Sarah L. Berry // If you’re a female voter, thank a woman doctor.

Without 19th-century female physicians, we might not soon be celebrating the 100th anniversary of suffrage. In 1849, Elizabeth Blackwell became the first woman to earn a Doctor of Medicine degree just as the women’s rights movement kicked off in Seneca Falls, NY. Over the next seventy years, organizers demanded political, social, and economic equality between the sexes while at the same time, more and more women entered medicine. Organizing in earlier movements such as temperance and abolition (see Part 1) provided women with political awareness and a literal platform in lecture halls and churches from which to address the public. Speaking for a cause and lecturing on health were equally pivotal to women entering political debate on their own behalf, a social current that soon placed women healers on the front lines of the struggle for full participation as U.S. citizens. This post discusses medicine, both academic and alternative, not only as the first profession for women but also as the driving force behind gaining full citizenship, including the right to vote in 1920.

Heart Histories

It’s not surprising that of the learned professions available to men in the nineteenth century— theology, law, and medicine—women entered medicine first. Women had always been nurses and doctors. As midwives, herbalists, and undertakers, colonial women tended to their families and communities until academically trained male doctors pushed them out around the turn of the nineteenth century.[i] Before Dr. Blackwell made academic medical history, many women had made careers out of healing work. Harriot Kezia Hunt, for example, had studied health and hygiene privately. Although denied admission to Harvard Medical College in 1847, she practiced for forty years, caring especially for working and impoverished women and their children, and pioneering “heart histories,” an early version of patient-centered treatment that made the physician a listener and the patient a participant in treatment. She augmented her somatic therapeutics by repairing emotional bonds, especially between mothers and daughters.[ii]

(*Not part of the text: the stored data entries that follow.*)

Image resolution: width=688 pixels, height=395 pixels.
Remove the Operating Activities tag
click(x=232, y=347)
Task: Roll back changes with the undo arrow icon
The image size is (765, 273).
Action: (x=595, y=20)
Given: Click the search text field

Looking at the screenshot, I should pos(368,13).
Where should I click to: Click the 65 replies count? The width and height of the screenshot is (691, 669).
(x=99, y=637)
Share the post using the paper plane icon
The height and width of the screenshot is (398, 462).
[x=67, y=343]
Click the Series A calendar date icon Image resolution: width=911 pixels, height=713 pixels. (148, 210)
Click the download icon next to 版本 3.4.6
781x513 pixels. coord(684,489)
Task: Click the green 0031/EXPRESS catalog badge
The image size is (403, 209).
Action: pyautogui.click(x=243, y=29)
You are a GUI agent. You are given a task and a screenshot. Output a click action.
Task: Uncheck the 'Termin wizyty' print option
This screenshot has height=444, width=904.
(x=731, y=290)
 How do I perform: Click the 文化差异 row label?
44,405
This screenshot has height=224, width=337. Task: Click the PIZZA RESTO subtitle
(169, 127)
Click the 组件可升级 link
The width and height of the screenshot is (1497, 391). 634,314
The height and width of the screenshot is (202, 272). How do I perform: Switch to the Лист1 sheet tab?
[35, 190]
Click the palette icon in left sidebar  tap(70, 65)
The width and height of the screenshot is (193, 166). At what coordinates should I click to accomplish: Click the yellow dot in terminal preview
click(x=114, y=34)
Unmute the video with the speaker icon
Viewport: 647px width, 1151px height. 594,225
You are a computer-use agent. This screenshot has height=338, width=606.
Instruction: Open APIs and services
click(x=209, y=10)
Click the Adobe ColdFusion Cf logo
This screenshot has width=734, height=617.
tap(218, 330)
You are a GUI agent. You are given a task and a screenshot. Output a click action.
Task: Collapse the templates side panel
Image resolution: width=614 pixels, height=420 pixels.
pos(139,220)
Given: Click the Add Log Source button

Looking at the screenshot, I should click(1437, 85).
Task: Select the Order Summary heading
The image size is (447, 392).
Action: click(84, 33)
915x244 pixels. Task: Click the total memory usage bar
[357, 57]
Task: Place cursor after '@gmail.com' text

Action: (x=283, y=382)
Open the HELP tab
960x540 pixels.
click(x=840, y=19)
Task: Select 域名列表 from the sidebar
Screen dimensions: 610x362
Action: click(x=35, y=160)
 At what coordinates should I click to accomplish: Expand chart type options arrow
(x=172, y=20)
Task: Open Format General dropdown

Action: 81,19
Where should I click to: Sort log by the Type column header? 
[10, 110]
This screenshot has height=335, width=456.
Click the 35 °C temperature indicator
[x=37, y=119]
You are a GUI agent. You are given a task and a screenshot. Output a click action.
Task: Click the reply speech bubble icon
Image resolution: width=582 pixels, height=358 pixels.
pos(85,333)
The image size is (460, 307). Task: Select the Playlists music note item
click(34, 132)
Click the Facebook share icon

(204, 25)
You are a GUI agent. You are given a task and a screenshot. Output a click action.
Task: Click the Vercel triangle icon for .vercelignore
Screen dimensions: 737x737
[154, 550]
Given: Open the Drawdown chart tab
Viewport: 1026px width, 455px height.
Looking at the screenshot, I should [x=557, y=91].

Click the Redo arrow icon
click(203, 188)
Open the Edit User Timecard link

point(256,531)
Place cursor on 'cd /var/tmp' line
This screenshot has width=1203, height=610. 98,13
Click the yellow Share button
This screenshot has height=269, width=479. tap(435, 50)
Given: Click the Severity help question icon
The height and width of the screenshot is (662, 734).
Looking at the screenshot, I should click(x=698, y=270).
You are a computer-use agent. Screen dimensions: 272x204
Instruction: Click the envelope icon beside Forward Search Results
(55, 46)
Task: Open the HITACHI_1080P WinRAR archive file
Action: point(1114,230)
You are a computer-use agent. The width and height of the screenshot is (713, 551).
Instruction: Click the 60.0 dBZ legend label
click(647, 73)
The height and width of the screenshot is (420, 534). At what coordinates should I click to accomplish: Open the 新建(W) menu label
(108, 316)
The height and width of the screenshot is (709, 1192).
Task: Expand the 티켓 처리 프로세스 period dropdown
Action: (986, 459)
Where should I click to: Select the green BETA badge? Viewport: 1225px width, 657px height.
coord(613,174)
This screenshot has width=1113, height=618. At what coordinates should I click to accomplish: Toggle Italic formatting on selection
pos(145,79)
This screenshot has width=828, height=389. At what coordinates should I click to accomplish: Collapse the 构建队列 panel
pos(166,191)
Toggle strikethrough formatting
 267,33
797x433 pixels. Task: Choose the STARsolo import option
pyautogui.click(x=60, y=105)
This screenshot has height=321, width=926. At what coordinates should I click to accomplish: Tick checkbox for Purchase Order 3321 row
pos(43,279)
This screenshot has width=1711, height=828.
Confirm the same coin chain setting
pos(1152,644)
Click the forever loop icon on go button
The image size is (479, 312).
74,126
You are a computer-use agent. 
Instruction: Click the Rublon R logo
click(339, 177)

Women drew authority also from their family caretaker experiences. The rigid separation of male and female roles in Victorian America paradoxically lent propriety to educating other women about their bodies and their children’s health. The self-taught Mary S. Gove filled large halls with audiences eager to learn anatomy and physiology. Gove’s Lectures to Ladies (1842; frontispiece with praying skeleton pictured above) surveyed medical literature and advocated diet and hygiene especially to prevent illness in women. She recommended a vegetarian diet to calm nerves and bathing the whole body to wash away “waste and hurtful particles, that would otherwise fester in the system, and cause disease.”[iii] Gove built on her expertise and became a famous water cure physician, developing a treatment system of bathing, wet compresses, and water-drinking along with healthy diet. She founded her own hospital, school, and health journal, and controversially advocated women’s rights to consent to and enjoy sex—a form of autonomy she believed would promote women’s health.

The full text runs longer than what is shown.